> SET PROBLEM
Rewrite the rows between the lines holding "Where should I click to: Open" and "pos(110,771)", inclusive, as a two-column CSV with the headers text and answer. Put each row's text and its answer in one quoted field apiece, with line breaks replaced by spaces.

> MATERIAL SUPPLIED
* begin *

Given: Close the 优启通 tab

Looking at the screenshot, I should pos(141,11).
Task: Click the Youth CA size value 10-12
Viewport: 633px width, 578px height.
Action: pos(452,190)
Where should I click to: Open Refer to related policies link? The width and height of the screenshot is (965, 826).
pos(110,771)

* end *
* begin *

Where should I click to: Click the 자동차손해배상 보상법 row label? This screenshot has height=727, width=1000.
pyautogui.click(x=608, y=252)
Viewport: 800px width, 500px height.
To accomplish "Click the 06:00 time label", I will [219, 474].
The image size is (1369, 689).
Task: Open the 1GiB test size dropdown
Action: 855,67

* end *
* begin *

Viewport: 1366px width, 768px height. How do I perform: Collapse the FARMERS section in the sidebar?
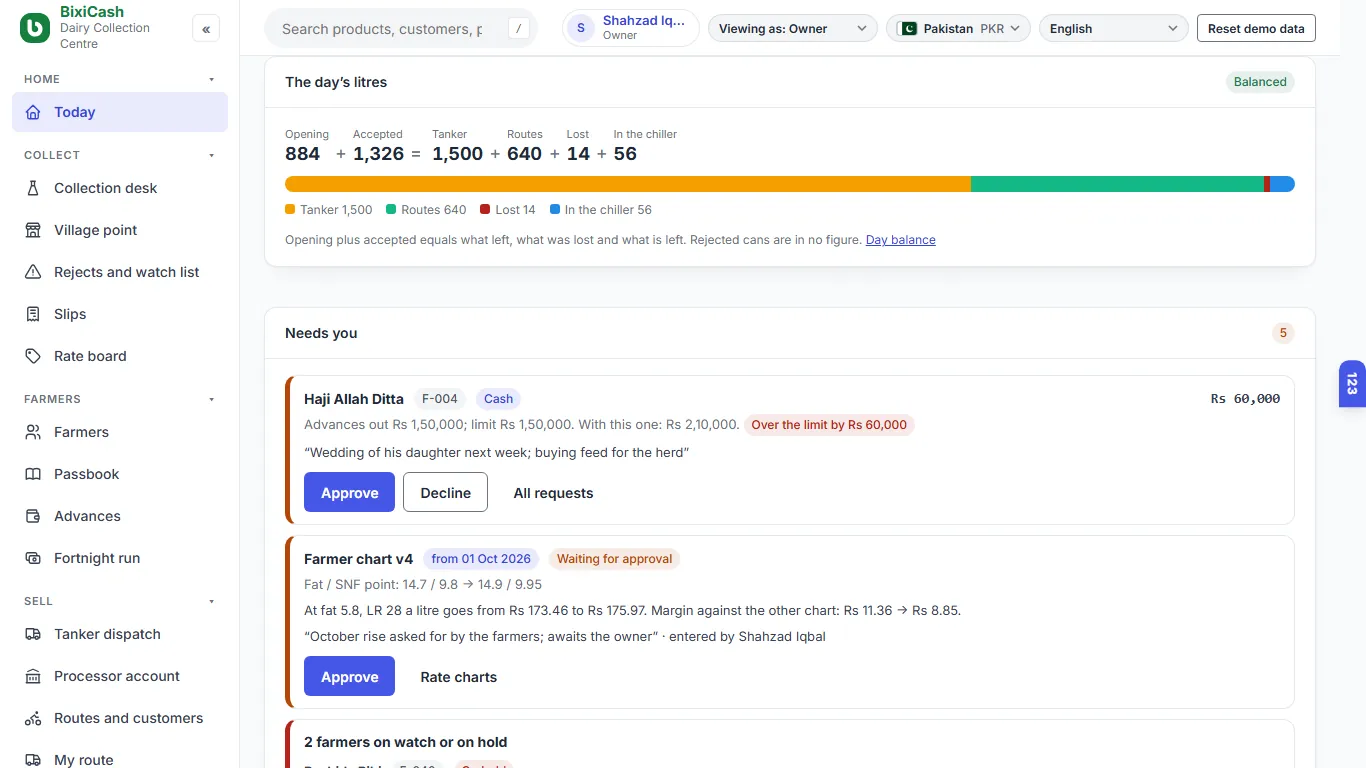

* end *

> EXERCISE ANSWER
text,answer
"Where should I click to: Open Refer to related policies link? The width and height of the screenshot is (965, 826).","pos(110,771)"